▶ Task to carry out:
Convert every line of the items below into a JSON list of strings, one string per line, leaving out blank lines.

▶ Data shown:
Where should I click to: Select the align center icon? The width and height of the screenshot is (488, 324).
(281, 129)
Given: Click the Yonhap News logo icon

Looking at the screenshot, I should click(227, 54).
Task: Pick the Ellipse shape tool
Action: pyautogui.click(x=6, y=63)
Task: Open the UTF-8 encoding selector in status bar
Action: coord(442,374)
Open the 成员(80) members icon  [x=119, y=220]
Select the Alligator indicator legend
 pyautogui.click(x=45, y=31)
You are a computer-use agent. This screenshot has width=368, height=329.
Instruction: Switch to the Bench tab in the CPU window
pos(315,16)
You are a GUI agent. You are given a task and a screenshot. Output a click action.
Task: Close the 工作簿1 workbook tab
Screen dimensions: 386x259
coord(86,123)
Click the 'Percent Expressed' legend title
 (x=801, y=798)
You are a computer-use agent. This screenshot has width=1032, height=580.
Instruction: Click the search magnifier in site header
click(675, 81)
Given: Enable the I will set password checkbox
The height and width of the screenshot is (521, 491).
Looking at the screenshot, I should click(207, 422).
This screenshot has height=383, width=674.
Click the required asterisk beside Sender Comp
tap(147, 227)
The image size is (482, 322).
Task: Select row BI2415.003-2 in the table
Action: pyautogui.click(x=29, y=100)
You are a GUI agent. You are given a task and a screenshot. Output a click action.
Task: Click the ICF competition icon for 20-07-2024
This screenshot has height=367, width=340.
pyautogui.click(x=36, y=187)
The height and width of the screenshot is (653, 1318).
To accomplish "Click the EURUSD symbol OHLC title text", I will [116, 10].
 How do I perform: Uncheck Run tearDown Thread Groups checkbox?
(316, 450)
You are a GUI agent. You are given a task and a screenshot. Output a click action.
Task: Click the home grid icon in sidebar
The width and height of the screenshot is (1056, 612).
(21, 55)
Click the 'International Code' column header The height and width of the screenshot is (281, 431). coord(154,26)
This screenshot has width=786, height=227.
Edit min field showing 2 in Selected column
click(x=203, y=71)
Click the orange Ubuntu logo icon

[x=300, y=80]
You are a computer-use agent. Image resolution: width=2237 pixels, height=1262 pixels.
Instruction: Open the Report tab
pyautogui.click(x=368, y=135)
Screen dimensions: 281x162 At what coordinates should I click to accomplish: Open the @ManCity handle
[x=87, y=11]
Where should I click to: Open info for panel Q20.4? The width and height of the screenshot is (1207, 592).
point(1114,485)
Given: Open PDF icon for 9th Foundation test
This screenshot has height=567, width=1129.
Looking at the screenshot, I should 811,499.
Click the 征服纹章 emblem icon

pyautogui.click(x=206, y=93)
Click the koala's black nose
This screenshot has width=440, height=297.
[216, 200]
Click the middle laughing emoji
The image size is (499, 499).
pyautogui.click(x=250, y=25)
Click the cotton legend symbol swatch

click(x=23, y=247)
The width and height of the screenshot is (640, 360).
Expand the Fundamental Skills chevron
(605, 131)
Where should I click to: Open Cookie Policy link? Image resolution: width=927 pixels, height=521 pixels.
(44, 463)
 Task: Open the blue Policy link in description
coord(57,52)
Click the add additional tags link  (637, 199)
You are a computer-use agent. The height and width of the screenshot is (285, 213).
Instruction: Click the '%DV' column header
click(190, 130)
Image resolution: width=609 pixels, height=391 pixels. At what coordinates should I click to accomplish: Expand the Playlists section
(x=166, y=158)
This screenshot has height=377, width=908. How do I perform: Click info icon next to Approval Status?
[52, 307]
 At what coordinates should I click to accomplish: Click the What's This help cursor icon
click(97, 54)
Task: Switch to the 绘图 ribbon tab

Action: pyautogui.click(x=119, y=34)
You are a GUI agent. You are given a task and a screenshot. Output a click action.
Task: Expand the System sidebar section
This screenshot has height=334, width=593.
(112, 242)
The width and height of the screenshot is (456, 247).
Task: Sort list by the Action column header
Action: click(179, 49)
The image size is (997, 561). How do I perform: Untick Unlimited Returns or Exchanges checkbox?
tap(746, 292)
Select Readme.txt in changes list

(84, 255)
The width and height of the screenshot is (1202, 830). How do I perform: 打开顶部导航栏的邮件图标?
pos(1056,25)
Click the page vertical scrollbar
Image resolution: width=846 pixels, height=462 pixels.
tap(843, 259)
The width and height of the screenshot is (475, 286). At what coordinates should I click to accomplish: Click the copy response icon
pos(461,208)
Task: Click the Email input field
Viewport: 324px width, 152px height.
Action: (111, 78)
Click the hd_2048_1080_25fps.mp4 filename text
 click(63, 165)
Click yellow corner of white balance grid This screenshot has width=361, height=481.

▶ Exercise solution:
[
  "Where should I click to: Select the align center icon? The width and height of the screenshot is (488, 324).",
  "(281, 129)",
  "Given: Click the Yonhap News logo icon",
  "Looking at the screenshot, I should click(227, 54).",
  "Task: Pick the Ellipse shape tool",
  "Action: pyautogui.click(x=6, y=63)",
  "Task: Open the UTF-8 encoding selector in status bar",
  "Action: coord(442,374)",
  "Open the 成员(80) members icon  [x=119, y=220]",
  "Select the Alligator indicator legend",
  " pyautogui.click(x=45, y=31)",
  "You are a computer-use agent. This screenshot has width=368, height=329.",
  "Instruction: Switch to the Bench tab in the CPU window",
  "pos(315,16)",
  "You are a GUI agent. You are given a task and a screenshot. Output a click action.",
  "Task: Close the 工作簿1 workbook tab",
  "Screen dimensions: 386x259",
  "coord(86,123)",
  "Click the 'Percent Expressed' legend title",
  " (x=801, y=798)",
  "You are a computer-use agent. This screenshot has width=1032, height=580.",
  "Instruction: Click the search magnifier in site header",
  "click(675, 81)",
  "Given: Enable the I will set password checkbox",
  "The height and width of the screenshot is (521, 491).",
  "Looking at the screenshot, I should click(207, 422).",
  "This screenshot has height=383, width=674.",
  "Click the required asterisk beside Sender Comp",
  "tap(147, 227)",
  "The image size is (482, 322).",
  "Task: Select row BI2415.003-2 in the table",
  "Action: pyautogui.click(x=29, y=100)",
  "You are a GUI agent. You are given a task and a screenshot. Output a click action.",
  "Task: Click the ICF competition icon for 20-07-2024",
  "This screenshot has height=367, width=340.",
  "pyautogui.click(x=36, y=187)",
  "The height and width of the screenshot is (653, 1318).",
  "To accomplish \"Click the EURUSD symbol OHLC title text\", I will [116, 10].",
  " How do I perform: Uncheck Run tearDown Thread Groups checkbox?",
  "(316, 450)",
  "You are a GUI agent. You are given a task and a screenshot. Output a click action.",
  "Task: Click the home grid icon in sidebar",
  "The width and height of the screenshot is (1056, 612).",
  "(21, 55)",
  "Click the 'International Code' column header The height and width of the screenshot is (281, 431). coord(154,26)",
  "This screenshot has width=786, height=227.",
  "Edit min field showing 2 in Selected column",
  "click(x=203, y=71)",
  "Click the orange Ubuntu logo icon",
  "[x=300, y=80]",
  "You are a computer-use agent. Image resolution: width=2237 pixels, height=1262 pixels.",
  "Instruction: Open the Report tab",
  "pyautogui.click(x=368, y=135)",
  "Screen dimensions: 281x162 At what coordinates should I click to accomplish: Open the @ManCity handle",
  "[x=87, y=11]",
  "Where should I click to: Open info for panel Q20.4? The width and height of the screenshot is (1207, 592).",
  "point(1114,485)",
  "Given: Open PDF icon for 9th Foundation test",
  "This screenshot has height=567, width=1129.",
  "Looking at the screenshot, I should 811,499.",
  "Click the 征服纹章 emblem icon",
  "pyautogui.click(x=206, y=93)",
  "Click the koala's black nose",
  "This screenshot has width=440, height=297.",
  "[216, 200]",
  "Click the middle laughing emoji",
  "The image size is (499, 499).",
  "pyautogui.click(x=250, y=25)",
  "Click the cotton legend symbol swatch",
  "click(x=23, y=247)",
  "The width and height of the screenshot is (640, 360).",
  "Expand the Fundamental Skills chevron",
  "(605, 131)",
  "Where should I click to: Open Cookie Policy link? Image resolution: width=927 pixels, height=521 pixels.",
  "(44, 463)",
  " Task: Open the blue Policy link in description",
  "coord(57,52)",
  "Click the add additional tags link  (637, 199)",
  "You are a computer-use agent. The height and width of the screenshot is (285, 213).",
  "Instruction: Click the '%DV' column header",
  "click(190, 130)",
  "Image resolution: width=609 pixels, height=391 pixels. At what coordinates should I click to accomplish: Expand the Playlists section",
  "(x=166, y=158)",
  "This screenshot has height=377, width=908. How do I perform: Click info icon next to Approval Status?",
  "[52, 307]",
  " At what coordinates should I click to accomplish: Click the What's This help cursor icon",
  "click(97, 54)",
  "Task: Switch to the 绘图 ribbon tab",
  "Action: pyautogui.click(x=119, y=34)",
  "You are a GUI agent. You are given a task and a screenshot. Output a click action.",
  "Task: Expand the System sidebar section",
  "This screenshot has height=334, width=593.",
  "(112, 242)",
  "The width and height of the screenshot is (456, 247).",
  "Task: Sort list by the Action column header",
  "Action: click(179, 49)",
  "The image size is (997, 561). How do I perform: Untick Unlimited Returns or Exchanges checkbox?",
  "tap(746, 292)",
  "Select Readme.txt in changes list",
  "(84, 255)",
  "The width and height of the screenshot is (1202, 830). How do I perform: 打开顶部导航栏的邮件图标?",
  "pos(1056,25)",
  "Click the page vertical scrollbar",
  "Image resolution: width=846 pixels, height=462 pixels.",
  "tap(843, 259)",
  "The width and height of the screenshot is (475, 286). At what coordinates should I click to accomplish: Click the copy response icon",
  "pos(461,208)",
  "Task: Click the Email input field",
  "Viewport: 324px width, 152px height.",
  "Action: (111, 78)",
  "Click the hd_2048_1080_25fps.mp4 filename text",
  " click(63, 165)",
  "Click yellow corner of white balance grid This screenshot has width=361, height=481."
]